Intervention studies to enhance healthy ageing need appropriate outcome measures, such as blood-borne biomarkers, which are easily obtainable, cost-effective, and widely accepted.” We need blood-borne biomarkers of mortality risk. For example, having higher levels of C-reactive protein in your blood may increase your risk of dying prematurely by 42 percent. C-reactive protein is the most widely used inflammatory biomarker for predicting mortality, but those with the highest levels of (IL-6), interleukin-6, another marker of inflammation, may increase premature death risk 49 percent. What can we do to bring it down?
Let’s see what happens when you add blueberries to a high-fat meal with a high glycemic load. White potatoes, white bread, ham, cheese, butter, and more cheese, with or without a single cup of blueberries. Add blueberries and get a significant drop in IL-6 from that meal.
What about raspberries? Feed people eggs, butter, white potatoes, white flour biscuits, and sausage, with or without two cups of frozen raspberries blended with water into a smoothie, compared to giving people the same amount of calories and carbs in banana form. Bananas were no match for meat, eggs, dairy, and crappy carbs; that resulted in a tripling of IL-6 levels within four hours. But instead, drink those two cups of raspberries, and your body is able to hold the line. Why did raspberries work whereas bananas didn’t? Maybe it’s the antioxidants.
Garlic powder reduced IL-6 levels as well, starting at about a half teaspoon a day. And ginger powder (ground ginger) showed the same thing, with doses ranging from half a teaspoon to one and a half teaspoons.
Of course, another way to mediate the inflammation caused by a Sausage and Egg McMuffin is to not eat it in the first place. What about just eating a plant-based diet? To my surprise, the drop in IL-6 did not reach statistical significance. Whenever a dietary intervention doesn’t have the result you expect, you always have to ask, “What was the diet they exactly ate?” The study mostly looked at the Mediterranean diet, which certainly has more plants, but maybe the diets didn’t go far enough?

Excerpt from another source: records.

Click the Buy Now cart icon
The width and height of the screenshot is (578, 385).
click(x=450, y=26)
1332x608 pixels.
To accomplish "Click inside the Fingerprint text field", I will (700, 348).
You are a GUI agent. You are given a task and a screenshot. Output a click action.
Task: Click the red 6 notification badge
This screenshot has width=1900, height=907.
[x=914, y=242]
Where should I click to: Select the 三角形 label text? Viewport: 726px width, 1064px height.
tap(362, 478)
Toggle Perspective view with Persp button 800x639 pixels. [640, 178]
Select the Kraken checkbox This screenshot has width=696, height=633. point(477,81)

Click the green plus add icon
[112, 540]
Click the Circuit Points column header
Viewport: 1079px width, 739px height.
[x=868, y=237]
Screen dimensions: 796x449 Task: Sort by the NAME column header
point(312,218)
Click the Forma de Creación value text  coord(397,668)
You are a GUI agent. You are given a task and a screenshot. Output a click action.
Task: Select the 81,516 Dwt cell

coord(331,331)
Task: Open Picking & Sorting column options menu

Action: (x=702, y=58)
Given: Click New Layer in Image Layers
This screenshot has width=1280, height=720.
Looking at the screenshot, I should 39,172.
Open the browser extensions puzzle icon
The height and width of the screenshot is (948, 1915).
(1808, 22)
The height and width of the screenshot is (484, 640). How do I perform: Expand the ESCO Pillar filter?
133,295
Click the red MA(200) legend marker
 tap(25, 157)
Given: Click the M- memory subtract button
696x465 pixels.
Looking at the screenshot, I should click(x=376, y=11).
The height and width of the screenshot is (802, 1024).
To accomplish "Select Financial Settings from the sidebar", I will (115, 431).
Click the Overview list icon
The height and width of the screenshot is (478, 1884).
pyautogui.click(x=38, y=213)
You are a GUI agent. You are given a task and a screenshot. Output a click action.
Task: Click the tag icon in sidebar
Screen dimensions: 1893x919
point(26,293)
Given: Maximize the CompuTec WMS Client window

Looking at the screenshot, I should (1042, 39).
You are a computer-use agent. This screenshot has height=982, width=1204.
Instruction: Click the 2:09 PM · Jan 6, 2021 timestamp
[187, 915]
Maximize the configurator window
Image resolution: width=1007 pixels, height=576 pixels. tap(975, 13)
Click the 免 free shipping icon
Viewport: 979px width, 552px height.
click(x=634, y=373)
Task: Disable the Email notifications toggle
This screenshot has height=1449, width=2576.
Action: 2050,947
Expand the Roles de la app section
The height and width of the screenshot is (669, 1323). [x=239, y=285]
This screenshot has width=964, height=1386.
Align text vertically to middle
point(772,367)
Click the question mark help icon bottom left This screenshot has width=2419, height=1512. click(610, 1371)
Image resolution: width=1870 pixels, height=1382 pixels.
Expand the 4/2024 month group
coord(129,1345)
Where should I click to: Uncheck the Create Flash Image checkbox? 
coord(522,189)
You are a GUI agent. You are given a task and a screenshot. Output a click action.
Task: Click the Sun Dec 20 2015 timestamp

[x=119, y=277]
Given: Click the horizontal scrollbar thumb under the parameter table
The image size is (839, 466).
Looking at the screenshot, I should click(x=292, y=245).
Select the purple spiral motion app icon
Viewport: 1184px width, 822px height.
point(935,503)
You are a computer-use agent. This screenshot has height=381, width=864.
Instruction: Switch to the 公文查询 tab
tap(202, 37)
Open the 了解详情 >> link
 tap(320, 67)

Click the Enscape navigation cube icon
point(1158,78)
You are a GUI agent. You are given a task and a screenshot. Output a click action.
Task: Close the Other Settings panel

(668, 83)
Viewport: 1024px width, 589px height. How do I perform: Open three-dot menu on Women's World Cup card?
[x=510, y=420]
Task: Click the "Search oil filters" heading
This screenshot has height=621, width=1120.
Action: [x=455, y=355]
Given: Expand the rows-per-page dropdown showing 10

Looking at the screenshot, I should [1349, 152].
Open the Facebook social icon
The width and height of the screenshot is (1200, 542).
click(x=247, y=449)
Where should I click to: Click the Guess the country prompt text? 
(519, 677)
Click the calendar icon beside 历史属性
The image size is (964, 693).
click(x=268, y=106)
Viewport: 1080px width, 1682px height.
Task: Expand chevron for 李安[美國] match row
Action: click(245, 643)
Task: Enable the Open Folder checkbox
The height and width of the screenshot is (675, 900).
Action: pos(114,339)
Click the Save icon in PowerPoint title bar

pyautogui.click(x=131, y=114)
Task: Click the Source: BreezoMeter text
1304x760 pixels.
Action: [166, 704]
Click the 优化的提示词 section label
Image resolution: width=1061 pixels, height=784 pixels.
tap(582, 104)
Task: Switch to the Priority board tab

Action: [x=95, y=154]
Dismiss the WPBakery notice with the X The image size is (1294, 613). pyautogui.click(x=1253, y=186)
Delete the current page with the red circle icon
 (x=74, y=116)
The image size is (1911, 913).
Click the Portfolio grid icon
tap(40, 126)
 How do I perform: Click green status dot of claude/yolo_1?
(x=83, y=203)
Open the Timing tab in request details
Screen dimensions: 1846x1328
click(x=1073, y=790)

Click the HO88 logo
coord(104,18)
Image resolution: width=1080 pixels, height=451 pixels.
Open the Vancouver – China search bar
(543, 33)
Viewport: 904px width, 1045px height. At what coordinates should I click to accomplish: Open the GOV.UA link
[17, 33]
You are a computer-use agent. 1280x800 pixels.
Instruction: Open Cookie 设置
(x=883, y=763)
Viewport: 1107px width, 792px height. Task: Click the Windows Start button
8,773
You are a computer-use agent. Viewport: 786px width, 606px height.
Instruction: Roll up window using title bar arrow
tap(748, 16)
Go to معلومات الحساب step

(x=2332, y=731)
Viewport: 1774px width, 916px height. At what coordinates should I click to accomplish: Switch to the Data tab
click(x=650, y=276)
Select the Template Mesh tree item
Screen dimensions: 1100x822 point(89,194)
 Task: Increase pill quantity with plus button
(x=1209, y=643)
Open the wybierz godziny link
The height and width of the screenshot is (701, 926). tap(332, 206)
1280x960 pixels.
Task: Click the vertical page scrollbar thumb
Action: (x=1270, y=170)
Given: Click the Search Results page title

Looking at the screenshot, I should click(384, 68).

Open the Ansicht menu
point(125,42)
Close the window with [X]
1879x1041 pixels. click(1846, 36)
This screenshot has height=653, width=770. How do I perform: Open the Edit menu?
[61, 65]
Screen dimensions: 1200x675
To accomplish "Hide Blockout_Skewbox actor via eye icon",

To figure that out, we can turn to Dr. Turner-McGrievy’s famous New DIETs study, where people either continued to eat their fully omnivorous diets or were randomized to eat a vegan diet, a vegetarian diet, a pesco-vegetarian diet, or a semi-vegetarian diet that, for example, limited red meat. So, whereas the vegan might eat red beans and brown rice with chopped tomatoes and roasted peppers for dinner, the ovo-lacto-vegetarian might add some cheese, the pesco-vegetarian might add shrimp, and the semi-vegetarian might add some turkey sausage.
But ask people to switch to strictly plant-based nutrition, and their diet flips to become an anti-inflammatory diet. And that was the case even if they just cut out meat, or just all meat except fish. But have them instead switch mostly to poultry, or just limit their meat intake, and their diet remains inflammatory.
Now, not all plant-foods are anti-inflammatory. If all you do is boost your intake of less healthy plant foods, like juice, white bread, white potatoes, soda, and cake, you can end up even more inflamed. But if you eat a really clean diet of whole plant foods, not only do you get significant reductions in Lp(a) (which we didn’t even think was possible with diet), as well as drops in LDL cholesterol, of course, and even the most dangerous form of LDL cholesterol.